Mémoire vive - Les élections de 1980, un tournant dans l’histoire américaine
La rédaction d’Émile analyse, chaque trimestre, un document provenant des archives de Sciences Po qui résonne avec l’actualité. À l’occasion de la dernière élection présidentielle américaine, dont Donald Trump est sorti vainqueur, nous avons remonté le temps jusqu’en 1980 et l’arrivée de Ronald Reagan au pouvoir…
Par Mario Del Pero
La carte de remerciements, adressée aux donateurs de la campagne de Ronald Reagan, qui est présentée ici est signée par William « Bill » Emerson Brock III, alors sénateur du Tennessee et, surtout, président du Comité national républicain. Ronald Reagan allait bientôt le nommer à un poste très important – représentant au Commerce –, qu’il occuperait jusqu’en 1985, avant de devenir Secrétaire du Travail.
Les élections de 1980 marquèrent un tournant dans l’histoire des États-Unis.
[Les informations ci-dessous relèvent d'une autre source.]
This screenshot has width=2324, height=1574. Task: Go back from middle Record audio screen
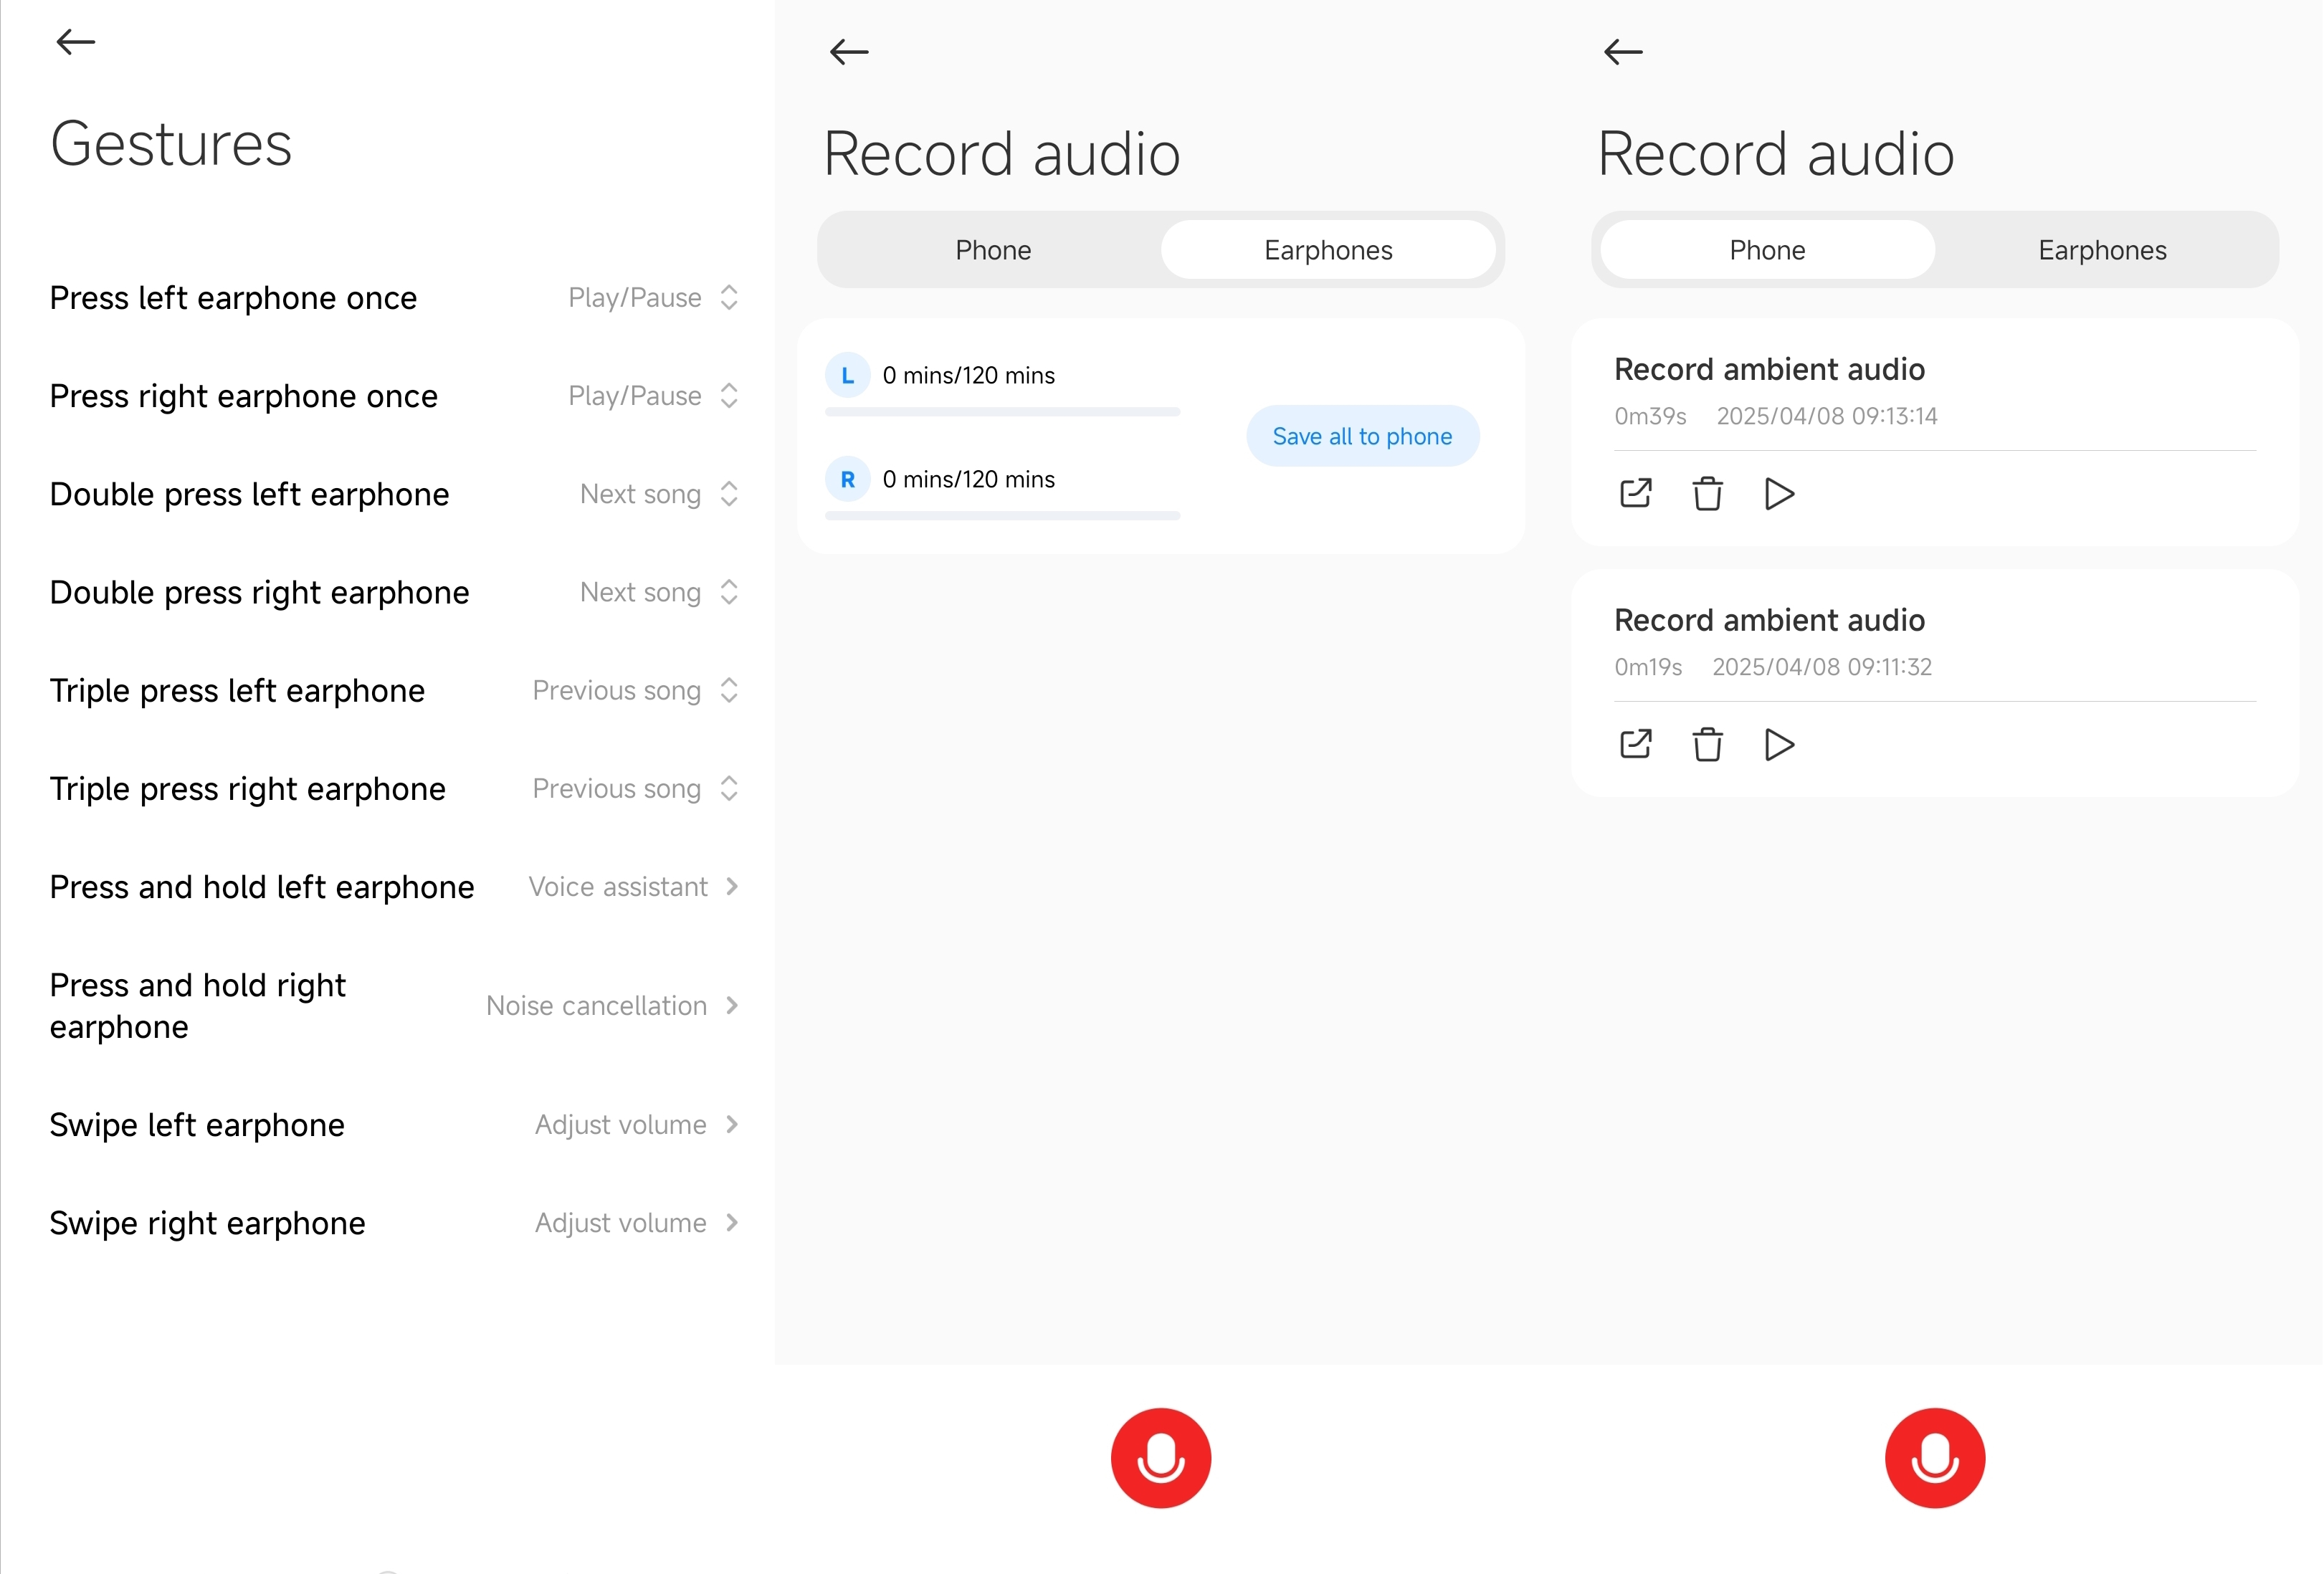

Elles virent la victoire nette de Reagan sur le président sortant Jimmy Carter, ainsi que celle, encore plus impressionnante, des républicains au Sénat, qui reprirent 12 sièges aux démocrates, obtenant ainsi la majorité. Le parti du président nouvellement élu obtint également de bons résultats à la Chambre des représentants, bien que les démocrates y aient conservé la majorité.
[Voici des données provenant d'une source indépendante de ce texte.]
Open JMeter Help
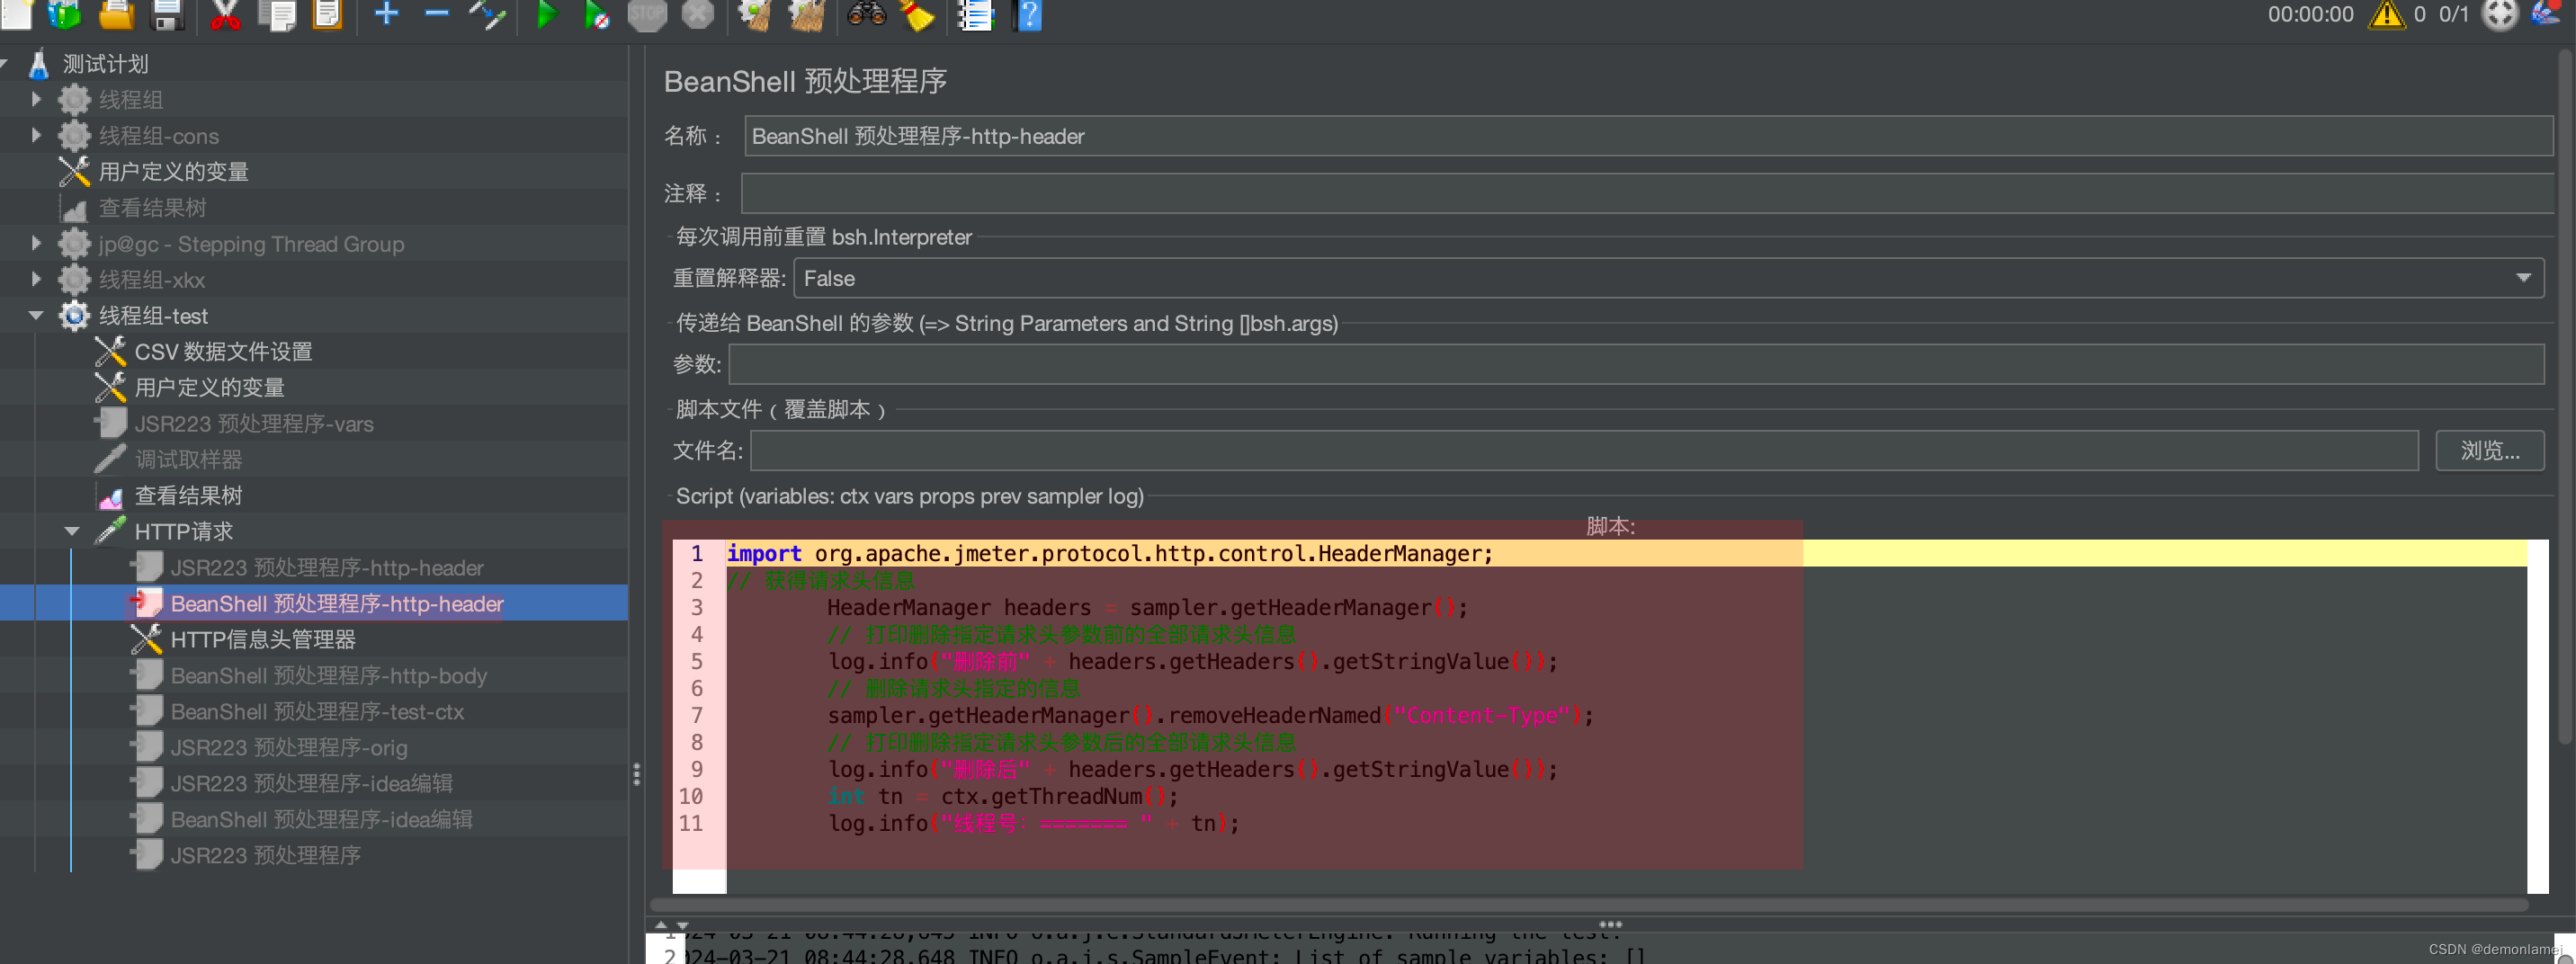The image size is (2576, 964). tap(1028, 16)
L’ouverture d’une ère néolibérale
Ce vote compléta un processus de réalignement électoral qui permit la formation d’une large coalition républicaine majoritaire, capable d’inclure des éléments importants de l’ancienne coalition démocrate du New Deal, notamment le Sud blanc et conservateur qui, 15 ans plus tôt, avait commencé à abandonner les démocrates en raison de leur soutien aux politiques de déségrégation raciale. Parallèlement, le vote de 1980 accéléra des processus politiques, sociaux et économiques qui allaient transformer les États-Unis, ouvrant une ère néolibérale que l’historien Sean Wilentz a qualifiée, à juste titre, d’« ère Reagan ». Le Président, qui, sur la photo ci-contre, affiche son attitude enjouée caractéristique avec le pouce levé, incarnait et symbolisait cette transformation.
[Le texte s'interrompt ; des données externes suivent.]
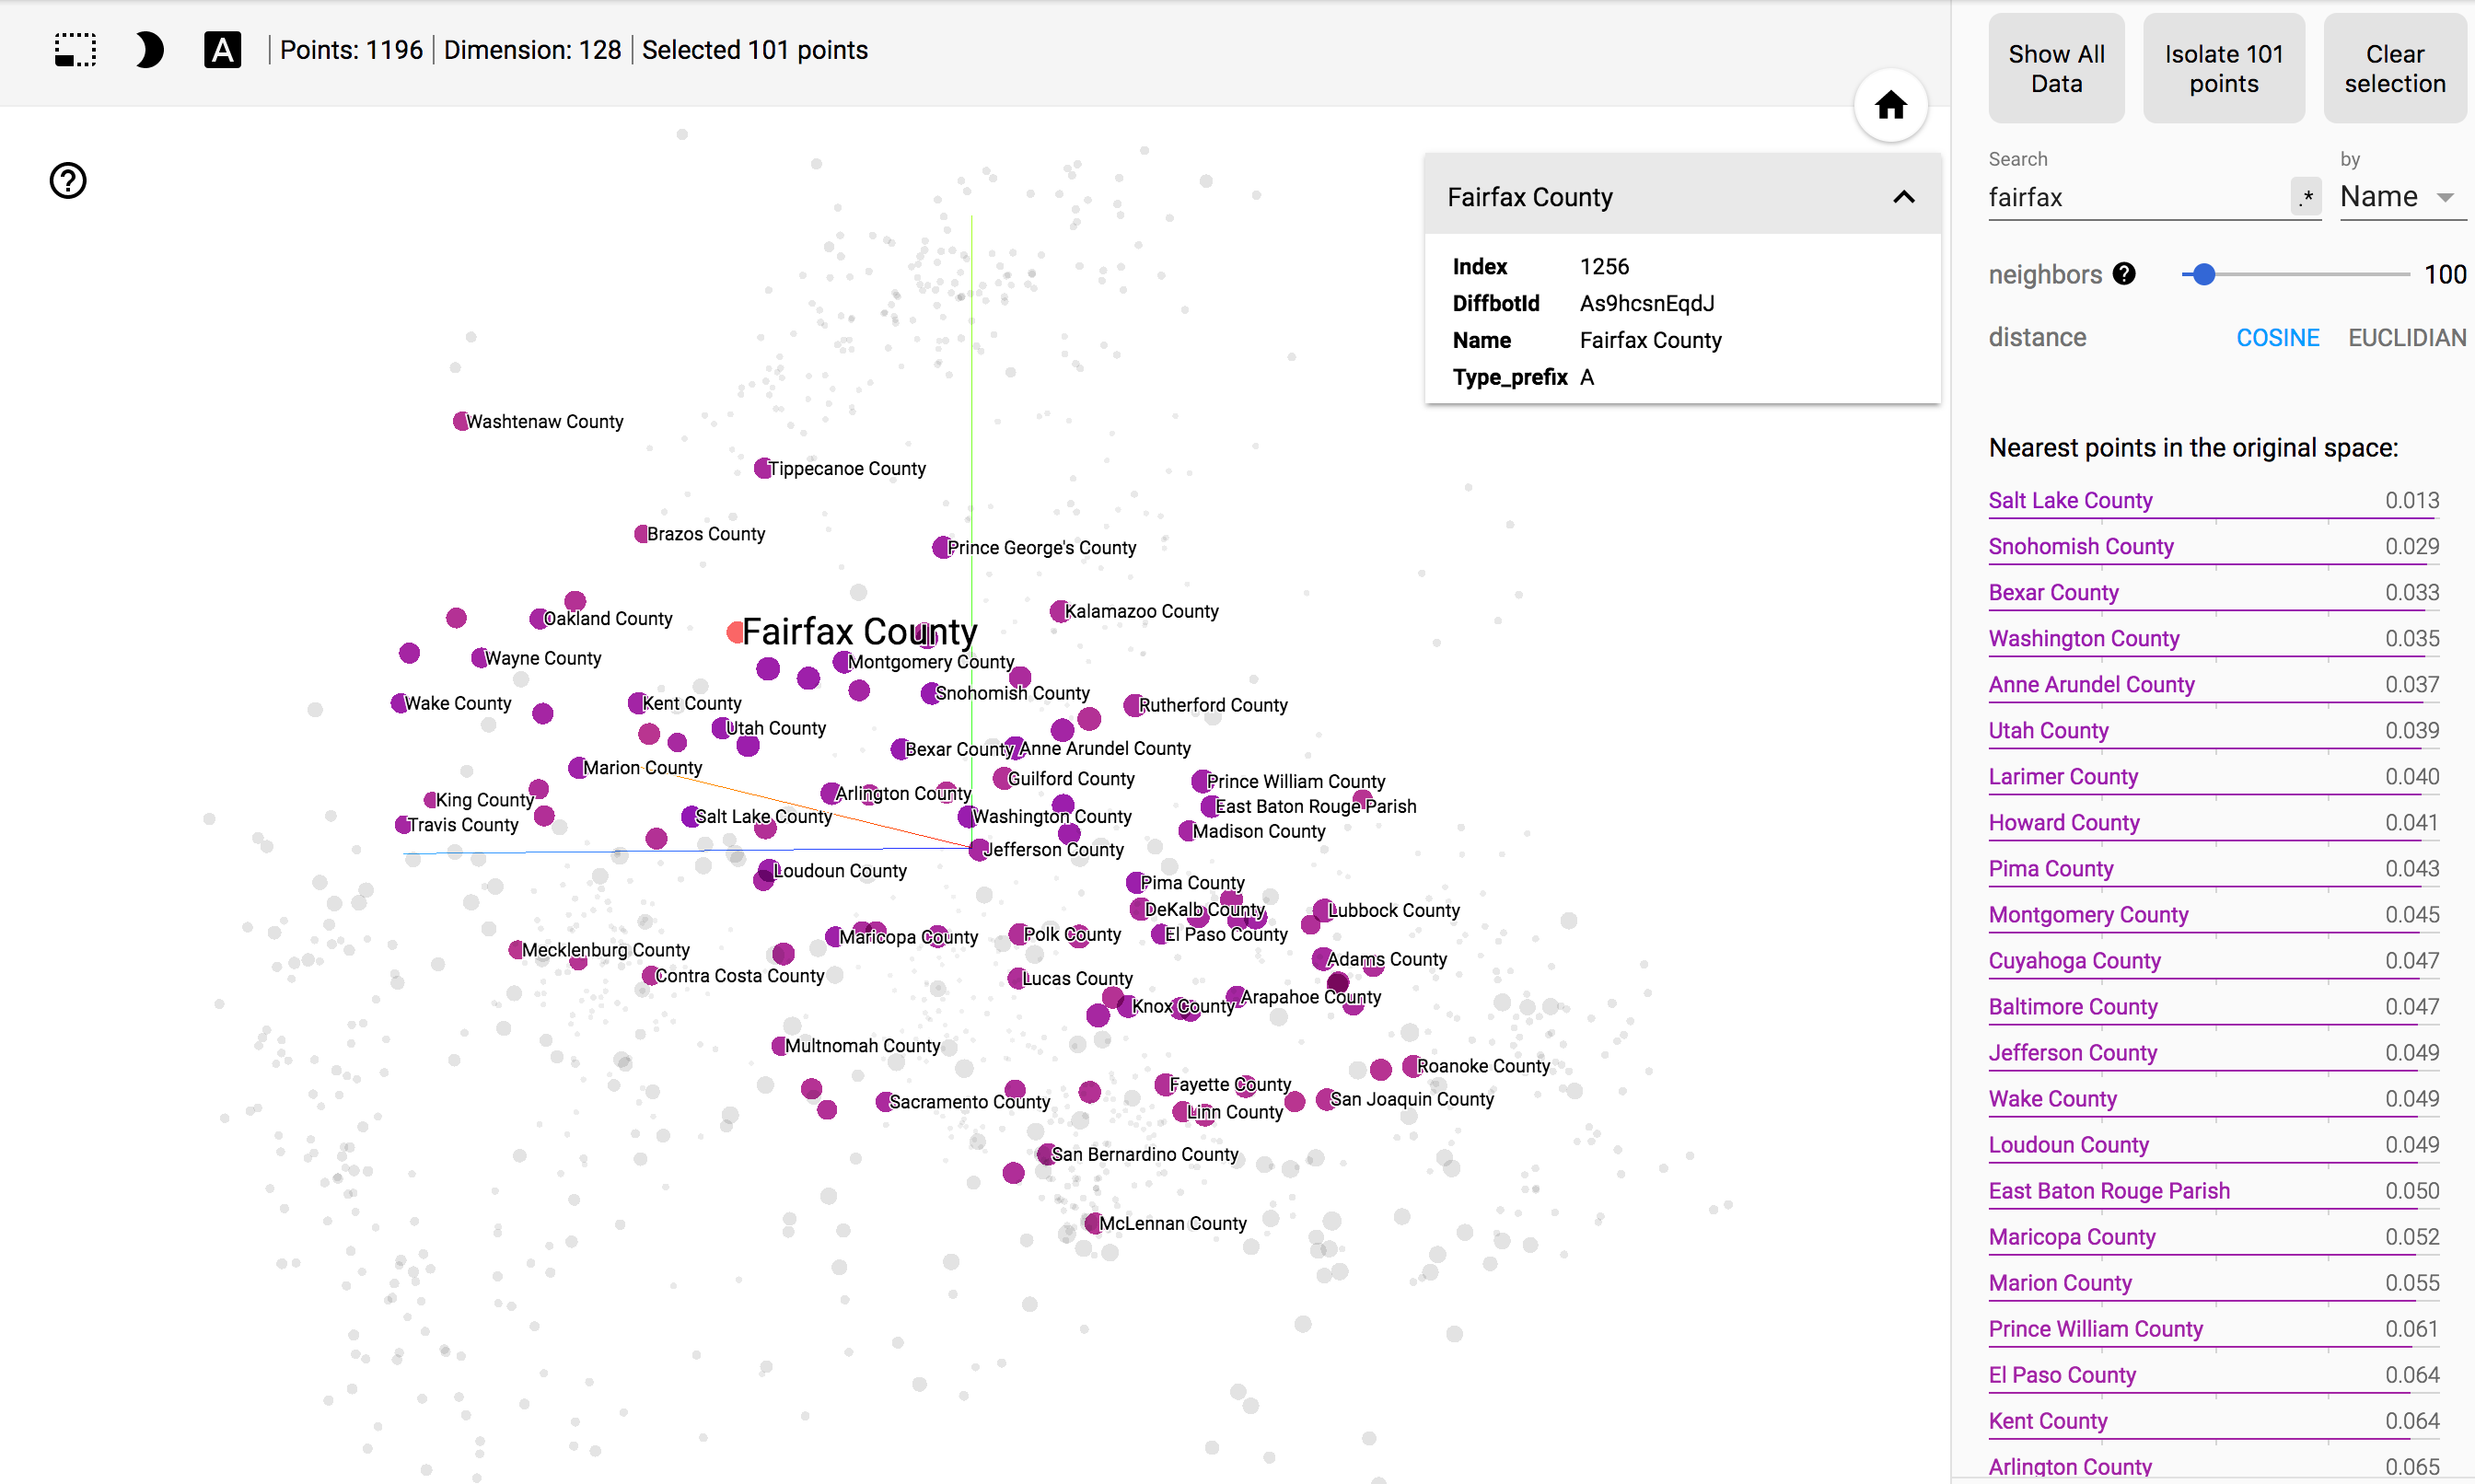Enable regex search toggle button
This screenshot has height=1484, width=2475.
click(2306, 197)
Le ticket présidentiel Reagan-Bush
Le changement s’étendait également au parti républicain, qui s’était déplacé nettement vers la droite, mais avait su préserver des éléments de son socle traditionnel, à commencer par le vice-président George H. W. Bush, que l’on voit sur la photo aux côtés de Reagan. Un homme au pedigree impressionnant, Bush : représentant du Texas, ambassadeur aux Nations unies, président du Comité national républicain, représentant des États-Unis en Chine (avant que les deux pays n’établissent des relations diplomatiques), directeur de la CIA. Pendant les primaires républicaines, Bush avait vivement critiqué le programme de Ronald Reagan, le qualifiant de « voodoo economics ». Mais il accepta ensuite la proposition de rejoindre le ticket présidentiel de Reagan, dont il deviendrait le successeur à la présidence, en 1988.
Cet article a initialement été publié dans le numéro 31 d’Émile, paru en décembre 2024.